## Extracted information
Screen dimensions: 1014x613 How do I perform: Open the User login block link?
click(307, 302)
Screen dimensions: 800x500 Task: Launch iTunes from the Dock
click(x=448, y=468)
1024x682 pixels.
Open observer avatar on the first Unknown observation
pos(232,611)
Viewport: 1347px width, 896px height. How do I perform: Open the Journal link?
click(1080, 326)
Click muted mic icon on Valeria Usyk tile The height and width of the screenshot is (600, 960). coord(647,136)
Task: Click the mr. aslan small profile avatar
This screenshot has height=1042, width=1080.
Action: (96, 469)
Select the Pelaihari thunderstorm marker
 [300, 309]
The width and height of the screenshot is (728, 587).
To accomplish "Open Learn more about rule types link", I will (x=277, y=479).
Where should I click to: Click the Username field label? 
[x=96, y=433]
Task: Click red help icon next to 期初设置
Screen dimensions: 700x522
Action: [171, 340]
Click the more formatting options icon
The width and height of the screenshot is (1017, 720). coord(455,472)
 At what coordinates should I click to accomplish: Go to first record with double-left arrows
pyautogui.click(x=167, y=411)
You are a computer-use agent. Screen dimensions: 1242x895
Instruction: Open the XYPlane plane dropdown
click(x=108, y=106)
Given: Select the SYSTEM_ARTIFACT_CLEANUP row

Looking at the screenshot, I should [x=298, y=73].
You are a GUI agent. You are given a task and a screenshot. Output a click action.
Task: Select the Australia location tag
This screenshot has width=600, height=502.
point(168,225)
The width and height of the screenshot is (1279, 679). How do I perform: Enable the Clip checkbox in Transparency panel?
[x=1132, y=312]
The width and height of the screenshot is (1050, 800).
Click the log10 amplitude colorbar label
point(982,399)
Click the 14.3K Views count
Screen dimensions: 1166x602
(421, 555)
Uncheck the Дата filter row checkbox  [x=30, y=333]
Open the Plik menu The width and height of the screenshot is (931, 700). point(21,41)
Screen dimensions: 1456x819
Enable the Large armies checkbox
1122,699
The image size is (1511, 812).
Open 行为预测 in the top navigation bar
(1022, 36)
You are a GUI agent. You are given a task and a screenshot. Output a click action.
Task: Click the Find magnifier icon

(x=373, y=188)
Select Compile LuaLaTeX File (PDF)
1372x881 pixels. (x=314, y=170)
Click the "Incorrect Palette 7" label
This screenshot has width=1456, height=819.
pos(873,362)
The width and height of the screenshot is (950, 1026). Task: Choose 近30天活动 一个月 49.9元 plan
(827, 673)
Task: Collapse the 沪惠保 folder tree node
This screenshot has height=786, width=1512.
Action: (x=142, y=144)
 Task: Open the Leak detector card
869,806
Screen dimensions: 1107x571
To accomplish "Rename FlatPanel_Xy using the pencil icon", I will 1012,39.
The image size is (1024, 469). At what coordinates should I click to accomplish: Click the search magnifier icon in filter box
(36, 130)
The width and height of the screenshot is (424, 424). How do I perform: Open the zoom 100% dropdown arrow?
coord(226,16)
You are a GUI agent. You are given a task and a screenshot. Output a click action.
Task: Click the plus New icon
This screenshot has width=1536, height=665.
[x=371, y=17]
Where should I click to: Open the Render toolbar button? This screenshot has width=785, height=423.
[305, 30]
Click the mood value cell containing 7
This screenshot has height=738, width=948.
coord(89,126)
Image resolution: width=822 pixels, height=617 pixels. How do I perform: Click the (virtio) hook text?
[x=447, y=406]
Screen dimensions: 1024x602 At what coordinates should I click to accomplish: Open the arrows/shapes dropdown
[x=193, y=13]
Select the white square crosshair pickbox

## Goal
Rewrite the entries from the line containing "1024x682 pixels." through the line containing "will (x=277, y=479).", both lines included, reproducing each request unchanged. Scale every coordinate in the answers by 0.75, rounding to whole numbers with halves rounded up.

## Written reply
1024x682 pixels.
Open observer avatar on the first Unknown observation
pos(174,458)
Viewport: 1347px width, 896px height. How do I perform: Open the Journal link?
click(810, 245)
Click muted mic icon on Valeria Usyk tile The height and width of the screenshot is (600, 960). coord(485,102)
Task: Click the mr. aslan small profile avatar
This screenshot has height=1042, width=1080.
Action: (72, 352)
Select the Pelaihari thunderstorm marker
 [225, 232]
The width and height of the screenshot is (728, 587).
To accomplish "Open Learn more about rule types link", I will (x=208, y=359).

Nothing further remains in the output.